At one point the teacher said, "I'm hard on you because I know you're serious about photography and you want to be really good at it."

And I learned what it meant to be on the receiving end of a line I've used with my students; it's a compliment, but there's still the grind and the desire to please the teacher and myself with perfection. Through this class I have learned why my journalism students kept me at school til 1 a.m. sometimes, trying to get the paper as perfect as possible before they sent it to the printer despite my pleading with them to hurry up and finish and let us go home to get some sleep.

Sometime during the class we got to go to the Museum of Photographic Arts library. After we'd all had time to look at books we thought would be helpful to our projects we were given the opportunity to share our new information with the class. Of course I wanted to read aloud, I've always loved doing that and I have teacher voice, and the writer/photographer had written something about mistakes sometimes being beautiful--which couldn't help but make me think of the "Hot and Fast" photo of India that was chosen from three options to be displayed in the Photo Arts Group show at the Poway Performing Arts Center. The spices are crisp, but the people moving have a blur and the photo perfectly tells the story of India, but a lot of people see the blur and think the photo is bad instead of thinking it's artful.

So I read the passage and the instructor said, "We won't be hearing the end of that, will we?" and I said, "You can grade me down if you want," and sat down.

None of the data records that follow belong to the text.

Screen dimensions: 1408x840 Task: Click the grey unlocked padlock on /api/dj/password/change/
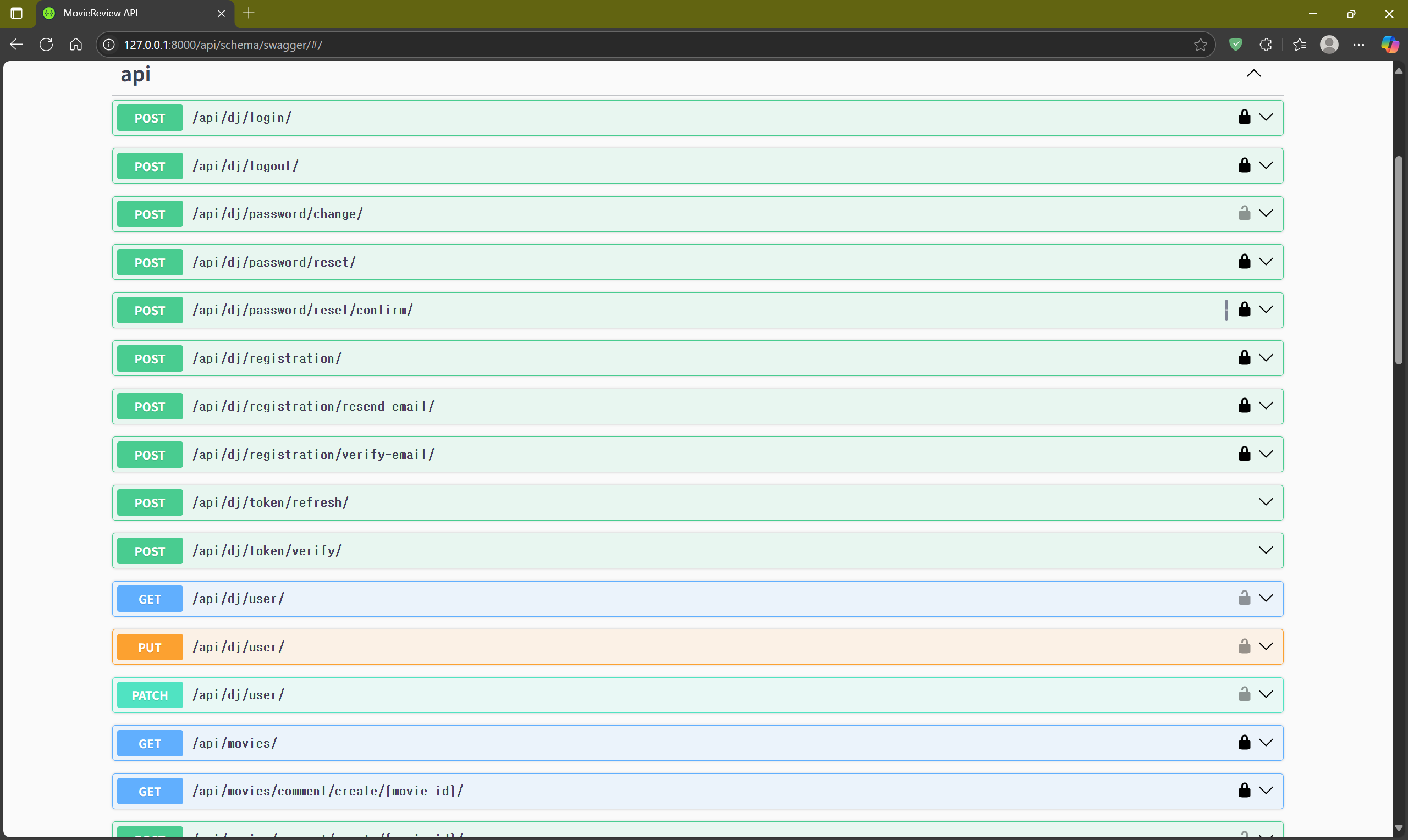pos(1244,213)
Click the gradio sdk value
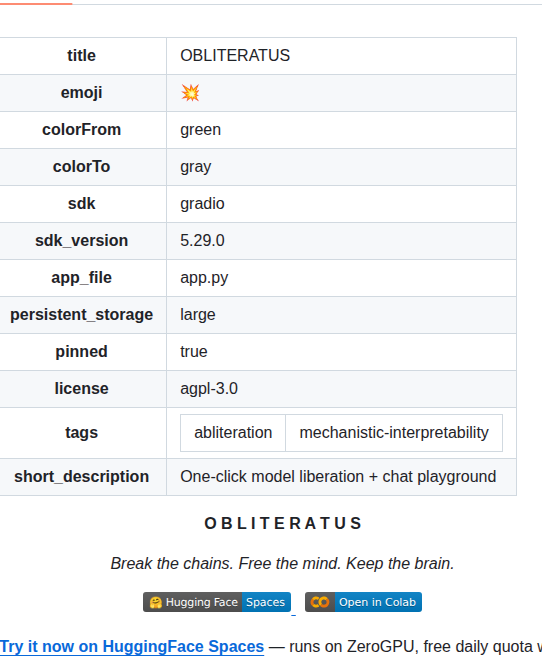The width and height of the screenshot is (542, 658). [202, 204]
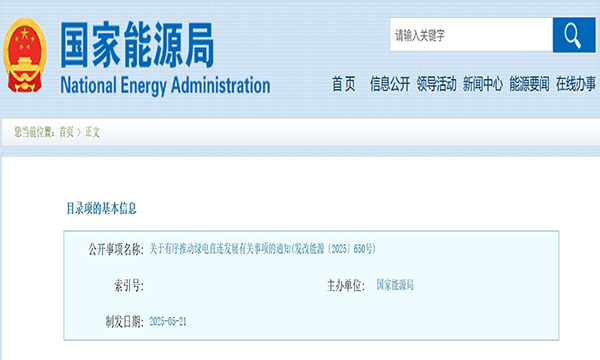The image size is (600, 360).
Task: Click the 国家能源局 organizer link
Action: coord(395,285)
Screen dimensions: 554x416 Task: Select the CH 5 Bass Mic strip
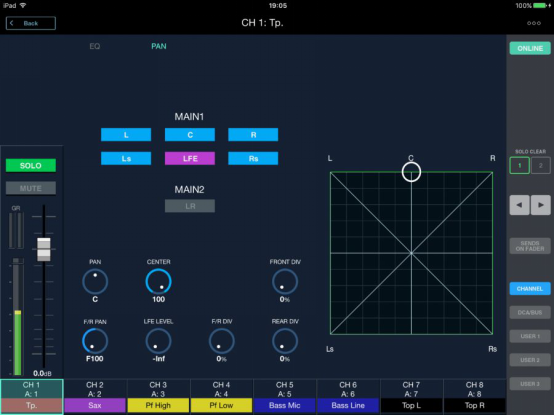pos(285,396)
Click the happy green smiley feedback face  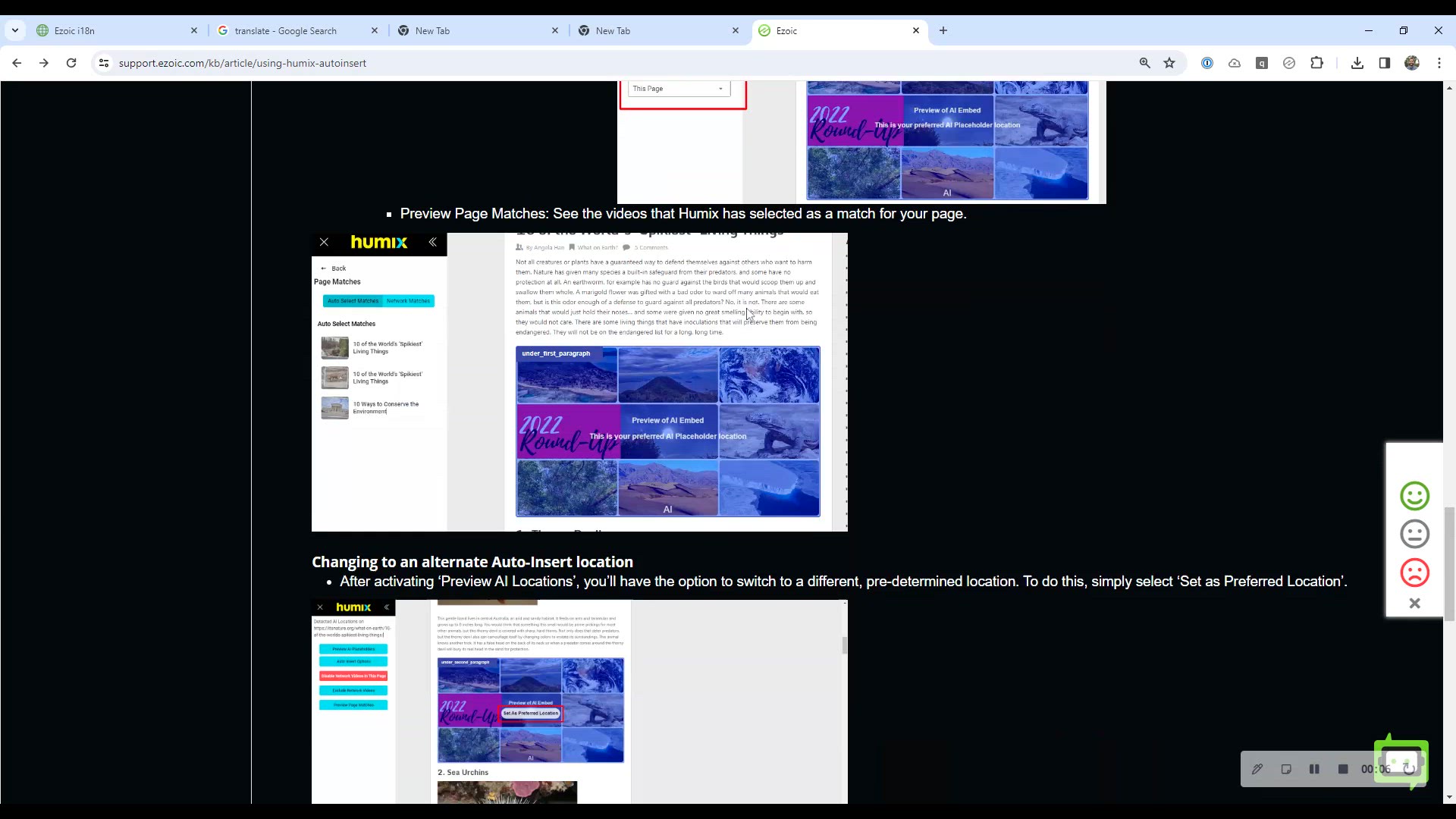click(1414, 496)
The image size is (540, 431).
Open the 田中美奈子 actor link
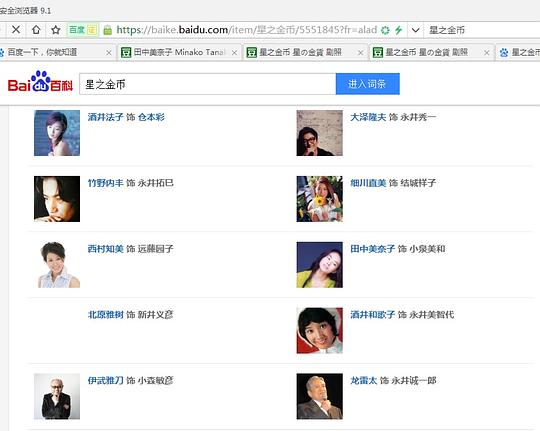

I think it was at that point that he said something about being an easy grader (he hasn't exactly been a stickler for collecting our work, and he is very involved in a book he's creating and constantly sharing with us). So I decided to fill out the forms to get the grade. This way at least I'd know where I stood with these art forms, at least in the eyes of these two professors.

And then, for a variety of reasons especially school starting without me, my MDD kicked into high gear. I became paralyzed by the work I needed to do, and when I was called on in my art class to say something about my work I can see now that I went from saying what I intended in the painting the first few weeks to saying negative things about my abilities during the last few weeks--like, "Well, I've never made skin tone before, and I've never..... and I hate that part that you just said you like..." Plus I wasn't making it as beautifully as before. It's rather shocking to look at the obvious decline--it's so clear in art. And I was showing up late because getting out of bed and getting everything ready to go was taking so long for me. I had sad-heart mornings, and I had to get everything perfectly packed and then sometimes even stop at the Garden to get coffee and a smile from the guys and some puppy love... heck once I was that late, why not?

Then I got a B+ on one of my pieces. And then, for our final, which counted for 25% of our grade, I couldn't understand the instructions and thought we'd have more time to work on the piece we chosen to display after the model finished posing. So I just kept painting her poses and never really finished one piece of work completely before we had to post them for critique. Plus my paint wasn't cooperating by drying fast enough to do what I wanted to do.

I got a B on the final and an A- in the class. And I was disappointed.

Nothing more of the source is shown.